TASK TO CARRY OUT — Copy exactly the lines of the data below that run from the line holding "This screenshot has width=427, height=925." through the line holding "Click the 导出", both ends included.

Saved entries
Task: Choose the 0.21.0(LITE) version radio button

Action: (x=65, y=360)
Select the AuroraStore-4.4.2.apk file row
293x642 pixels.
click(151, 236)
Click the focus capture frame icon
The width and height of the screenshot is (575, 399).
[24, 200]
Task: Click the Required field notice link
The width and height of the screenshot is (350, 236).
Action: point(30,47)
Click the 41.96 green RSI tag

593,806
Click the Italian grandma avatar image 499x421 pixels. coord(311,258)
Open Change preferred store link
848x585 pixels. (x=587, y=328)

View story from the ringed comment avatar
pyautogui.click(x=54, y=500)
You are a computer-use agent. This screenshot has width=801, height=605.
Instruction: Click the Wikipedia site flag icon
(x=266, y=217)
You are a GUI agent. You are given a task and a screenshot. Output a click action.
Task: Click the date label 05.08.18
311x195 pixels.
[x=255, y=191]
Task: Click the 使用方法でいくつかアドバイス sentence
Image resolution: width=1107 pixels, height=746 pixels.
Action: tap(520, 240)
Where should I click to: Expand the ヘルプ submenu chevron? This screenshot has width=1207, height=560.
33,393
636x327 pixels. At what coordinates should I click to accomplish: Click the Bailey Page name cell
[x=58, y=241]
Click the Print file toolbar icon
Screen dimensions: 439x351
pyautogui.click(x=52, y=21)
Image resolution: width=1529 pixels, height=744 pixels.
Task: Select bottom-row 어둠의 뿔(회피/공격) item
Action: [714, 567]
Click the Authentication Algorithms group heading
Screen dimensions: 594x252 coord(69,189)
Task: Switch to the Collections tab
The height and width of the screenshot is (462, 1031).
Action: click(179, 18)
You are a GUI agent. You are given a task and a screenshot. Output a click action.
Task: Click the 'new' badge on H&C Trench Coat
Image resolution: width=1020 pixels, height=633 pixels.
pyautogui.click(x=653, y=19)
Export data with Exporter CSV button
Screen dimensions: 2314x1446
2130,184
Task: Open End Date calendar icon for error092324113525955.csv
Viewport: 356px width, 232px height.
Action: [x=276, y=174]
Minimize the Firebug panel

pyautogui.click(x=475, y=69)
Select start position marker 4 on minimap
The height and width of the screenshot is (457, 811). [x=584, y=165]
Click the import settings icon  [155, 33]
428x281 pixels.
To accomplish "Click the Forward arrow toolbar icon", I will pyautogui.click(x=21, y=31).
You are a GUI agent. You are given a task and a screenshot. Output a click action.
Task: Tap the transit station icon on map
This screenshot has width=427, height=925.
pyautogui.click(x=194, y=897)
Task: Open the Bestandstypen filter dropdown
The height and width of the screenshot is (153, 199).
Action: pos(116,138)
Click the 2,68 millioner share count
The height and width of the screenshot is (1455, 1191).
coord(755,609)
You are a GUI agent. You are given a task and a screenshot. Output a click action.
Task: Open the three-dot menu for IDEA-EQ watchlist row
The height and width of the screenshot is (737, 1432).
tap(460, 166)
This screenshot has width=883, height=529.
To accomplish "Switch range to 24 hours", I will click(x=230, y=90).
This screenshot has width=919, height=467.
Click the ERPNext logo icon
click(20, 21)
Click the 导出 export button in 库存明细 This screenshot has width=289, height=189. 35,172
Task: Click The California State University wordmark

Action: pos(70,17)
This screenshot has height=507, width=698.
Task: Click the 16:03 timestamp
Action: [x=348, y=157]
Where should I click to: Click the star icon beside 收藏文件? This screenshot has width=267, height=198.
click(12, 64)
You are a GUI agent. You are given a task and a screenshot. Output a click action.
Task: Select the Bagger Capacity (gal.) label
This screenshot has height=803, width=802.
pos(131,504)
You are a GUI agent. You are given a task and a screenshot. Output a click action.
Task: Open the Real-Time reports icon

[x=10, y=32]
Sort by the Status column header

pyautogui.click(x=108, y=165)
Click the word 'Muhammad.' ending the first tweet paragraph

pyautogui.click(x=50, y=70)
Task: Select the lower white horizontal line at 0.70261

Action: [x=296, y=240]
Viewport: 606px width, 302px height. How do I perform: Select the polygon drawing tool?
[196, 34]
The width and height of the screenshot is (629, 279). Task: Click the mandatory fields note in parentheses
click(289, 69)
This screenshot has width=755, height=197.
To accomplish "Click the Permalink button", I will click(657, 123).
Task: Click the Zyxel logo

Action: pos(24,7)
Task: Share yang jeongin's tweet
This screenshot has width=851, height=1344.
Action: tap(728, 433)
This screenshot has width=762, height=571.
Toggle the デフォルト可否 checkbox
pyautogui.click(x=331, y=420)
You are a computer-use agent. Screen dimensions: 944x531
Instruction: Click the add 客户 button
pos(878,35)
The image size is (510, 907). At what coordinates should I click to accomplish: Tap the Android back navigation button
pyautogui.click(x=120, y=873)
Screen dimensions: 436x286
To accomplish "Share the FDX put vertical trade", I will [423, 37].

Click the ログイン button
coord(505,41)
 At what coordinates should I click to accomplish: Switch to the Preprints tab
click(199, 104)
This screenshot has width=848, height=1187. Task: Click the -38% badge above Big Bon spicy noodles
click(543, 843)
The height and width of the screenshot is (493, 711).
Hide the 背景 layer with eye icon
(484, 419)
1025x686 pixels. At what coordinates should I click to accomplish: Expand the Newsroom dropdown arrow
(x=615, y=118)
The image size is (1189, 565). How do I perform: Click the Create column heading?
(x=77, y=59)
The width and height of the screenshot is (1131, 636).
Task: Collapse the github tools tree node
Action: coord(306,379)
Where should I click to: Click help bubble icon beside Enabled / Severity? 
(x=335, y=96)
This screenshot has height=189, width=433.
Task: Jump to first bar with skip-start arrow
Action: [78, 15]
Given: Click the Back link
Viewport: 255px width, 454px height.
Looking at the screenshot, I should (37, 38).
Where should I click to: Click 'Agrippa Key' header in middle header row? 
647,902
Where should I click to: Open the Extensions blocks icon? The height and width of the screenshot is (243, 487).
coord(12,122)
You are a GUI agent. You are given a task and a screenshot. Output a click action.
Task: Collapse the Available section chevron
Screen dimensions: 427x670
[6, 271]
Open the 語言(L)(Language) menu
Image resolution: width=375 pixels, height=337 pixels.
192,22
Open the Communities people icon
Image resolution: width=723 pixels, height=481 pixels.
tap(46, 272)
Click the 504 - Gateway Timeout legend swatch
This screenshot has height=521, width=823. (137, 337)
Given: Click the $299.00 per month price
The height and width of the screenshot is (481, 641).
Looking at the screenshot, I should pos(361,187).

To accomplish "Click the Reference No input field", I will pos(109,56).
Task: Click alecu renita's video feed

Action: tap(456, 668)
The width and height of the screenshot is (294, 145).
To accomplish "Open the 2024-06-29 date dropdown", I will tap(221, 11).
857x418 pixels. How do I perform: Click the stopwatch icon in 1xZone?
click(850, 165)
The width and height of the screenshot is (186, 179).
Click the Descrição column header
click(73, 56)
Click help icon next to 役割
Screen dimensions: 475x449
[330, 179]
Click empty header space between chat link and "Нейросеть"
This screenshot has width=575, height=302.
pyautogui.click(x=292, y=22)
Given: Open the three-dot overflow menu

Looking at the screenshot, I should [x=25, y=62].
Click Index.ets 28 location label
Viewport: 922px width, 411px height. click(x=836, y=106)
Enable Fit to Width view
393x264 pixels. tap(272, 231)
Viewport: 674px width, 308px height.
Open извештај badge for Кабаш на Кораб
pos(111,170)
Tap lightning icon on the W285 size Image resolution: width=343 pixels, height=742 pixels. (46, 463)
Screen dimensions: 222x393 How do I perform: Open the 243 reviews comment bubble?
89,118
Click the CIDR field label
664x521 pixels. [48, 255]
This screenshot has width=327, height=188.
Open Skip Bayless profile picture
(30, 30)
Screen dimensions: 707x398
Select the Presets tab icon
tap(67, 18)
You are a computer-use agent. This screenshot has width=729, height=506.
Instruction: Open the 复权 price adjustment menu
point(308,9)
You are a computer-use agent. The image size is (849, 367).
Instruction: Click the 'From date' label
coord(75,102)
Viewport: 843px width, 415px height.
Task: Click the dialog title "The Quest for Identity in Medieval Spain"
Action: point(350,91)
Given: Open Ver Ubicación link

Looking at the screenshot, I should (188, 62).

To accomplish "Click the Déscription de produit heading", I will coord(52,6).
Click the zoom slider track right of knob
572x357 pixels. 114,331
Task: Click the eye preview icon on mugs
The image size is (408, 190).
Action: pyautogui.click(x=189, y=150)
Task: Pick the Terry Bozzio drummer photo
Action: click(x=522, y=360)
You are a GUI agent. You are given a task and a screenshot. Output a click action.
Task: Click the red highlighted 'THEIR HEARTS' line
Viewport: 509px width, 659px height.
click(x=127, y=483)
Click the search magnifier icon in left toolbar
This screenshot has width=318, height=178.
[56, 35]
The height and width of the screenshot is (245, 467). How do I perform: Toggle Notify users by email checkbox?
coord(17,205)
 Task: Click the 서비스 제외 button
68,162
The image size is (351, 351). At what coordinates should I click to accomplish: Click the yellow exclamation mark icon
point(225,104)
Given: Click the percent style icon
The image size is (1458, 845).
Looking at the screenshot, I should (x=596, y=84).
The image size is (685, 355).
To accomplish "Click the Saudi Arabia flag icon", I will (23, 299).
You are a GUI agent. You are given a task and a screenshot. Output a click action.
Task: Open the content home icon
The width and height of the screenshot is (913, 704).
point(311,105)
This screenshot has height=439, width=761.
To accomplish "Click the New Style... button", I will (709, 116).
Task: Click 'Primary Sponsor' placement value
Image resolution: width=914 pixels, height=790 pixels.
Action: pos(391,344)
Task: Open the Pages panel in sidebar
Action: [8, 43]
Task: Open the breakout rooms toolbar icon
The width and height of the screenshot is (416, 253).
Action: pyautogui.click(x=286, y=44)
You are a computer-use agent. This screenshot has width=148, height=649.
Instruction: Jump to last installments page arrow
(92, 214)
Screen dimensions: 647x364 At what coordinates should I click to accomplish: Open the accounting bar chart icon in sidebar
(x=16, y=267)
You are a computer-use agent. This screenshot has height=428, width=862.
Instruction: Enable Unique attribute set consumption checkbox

SOLUTION TO THIS EXERCISE —
This screenshot has width=427, height=925.
pyautogui.click(x=194, y=897)
Task: Open the Bestandstypen filter dropdown
The height and width of the screenshot is (153, 199).
Action: pos(116,138)
Click the 2,68 millioner share count
The height and width of the screenshot is (1455, 1191).
coord(755,609)
You are a GUI agent. You are given a task and a screenshot. Output a click action.
Task: Open the three-dot menu for IDEA-EQ watchlist row
The height and width of the screenshot is (737, 1432).
tap(460, 166)
This screenshot has width=883, height=529.
To accomplish "Switch range to 24 hours", I will click(x=230, y=90).
This screenshot has width=919, height=467.
Click the ERPNext logo icon
click(20, 21)
Click the 导出 export button in 库存明细 This screenshot has width=289, height=189. 35,172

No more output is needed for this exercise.